By David Swedelson, Condo Lawyer and HOA Attorney, Partner at SwedelsonGottlieb, Community Association Attorneys
A few months ago I reported about the State’s budget cuts that are significantly impacting California’s court system. Unfortunately, and despite recent reports that the State’s financial resources are better than expected, Los Angeles County Court officials recently reported the elimination of an additional 500 jobs. As a result of these changes, court reporters are not being provided for most civil cases, lines at the courthouse are growing longer as there’s less staff to provide services like getting files, copies of documents, etc. and courtrooms are closing.
I am currently waiting (or as we lawyers call it: “trailing”) for courtrooms to become available for trials in two separate enforcement lawsuits. It may take weeks or longer before we can actually start trial. This only adds to the cost of the litigation and makes the parties anxious as they wait.
In one case, the Judge told us that there are 3 courtrooms in Santa Monica, not a big courthouse, where there are judges, but no court staff. Without staff, these judges cannot hear trials. So they are doing settlement conferences.
Whereas most cases used to take one to two years to be litigated, tried and/or settled, we are anticipating that we will be looking at 2 to 3 years or more. Before the budget cuts, we could schedule a hearing on a motion within a month or two. Now, some courts are making us wait three or even up to six months for an opportunity to present the motion to a court.
The budget issues and layoffs are not limited to the Los Angeles County Court system (the largest in the country). To date, 175 courtrooms have been closed across the state, over 50 courthouses have closed, and as many as 30 courts have stopped providing court reporter services. The results have been harsh.
What does this all mean?

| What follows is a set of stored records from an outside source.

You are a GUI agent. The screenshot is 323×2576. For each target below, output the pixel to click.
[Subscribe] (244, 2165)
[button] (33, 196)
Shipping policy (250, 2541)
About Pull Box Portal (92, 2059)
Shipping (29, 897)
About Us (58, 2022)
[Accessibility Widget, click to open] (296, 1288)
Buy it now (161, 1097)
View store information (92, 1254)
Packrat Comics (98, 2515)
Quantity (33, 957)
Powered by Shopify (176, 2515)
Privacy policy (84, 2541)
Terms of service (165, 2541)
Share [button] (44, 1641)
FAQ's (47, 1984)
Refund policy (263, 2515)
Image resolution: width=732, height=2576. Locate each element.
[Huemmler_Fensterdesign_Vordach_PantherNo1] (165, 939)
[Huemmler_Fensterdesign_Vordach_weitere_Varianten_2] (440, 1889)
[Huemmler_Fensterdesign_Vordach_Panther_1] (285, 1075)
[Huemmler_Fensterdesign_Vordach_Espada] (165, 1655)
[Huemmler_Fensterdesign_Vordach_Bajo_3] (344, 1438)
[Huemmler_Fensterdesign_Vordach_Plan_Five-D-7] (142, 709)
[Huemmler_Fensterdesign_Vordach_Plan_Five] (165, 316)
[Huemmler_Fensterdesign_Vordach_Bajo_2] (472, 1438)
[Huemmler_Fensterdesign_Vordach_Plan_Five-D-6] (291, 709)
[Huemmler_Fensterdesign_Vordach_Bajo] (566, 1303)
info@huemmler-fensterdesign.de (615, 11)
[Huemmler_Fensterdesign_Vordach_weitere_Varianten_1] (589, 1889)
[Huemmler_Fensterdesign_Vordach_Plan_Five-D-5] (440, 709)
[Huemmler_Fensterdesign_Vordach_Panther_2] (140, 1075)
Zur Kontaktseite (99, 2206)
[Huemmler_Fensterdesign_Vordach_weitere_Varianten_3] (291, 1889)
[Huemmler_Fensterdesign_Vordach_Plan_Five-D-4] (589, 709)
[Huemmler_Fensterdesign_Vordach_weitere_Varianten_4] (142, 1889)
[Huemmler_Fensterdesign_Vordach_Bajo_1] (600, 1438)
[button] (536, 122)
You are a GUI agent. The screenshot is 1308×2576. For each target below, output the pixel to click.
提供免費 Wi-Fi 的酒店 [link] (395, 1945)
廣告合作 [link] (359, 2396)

It means that board members and homeowners at California condominium, stock co-ops and planned developments are going to have to be patient with their attorneys as their lawsuits slowly grind through the court system. Don’t be surprised if there is nothing happening on your case for months. In one lawsuit we are involved in, one of the parties filed a demurrer, a motion challenging a complaint filed by a homeowner, and was given a hearing date of January 2014, more than six months. Nothing much will happen in that case pending that motion.
Hopefully, the worst is behind us. We can only hope that when the economy improves, funding for the court system will be increased and some of the services that have been cut will be provided again, courts that were closed will re-open and the delays in getting cases through the system will be minimized. We can only hope.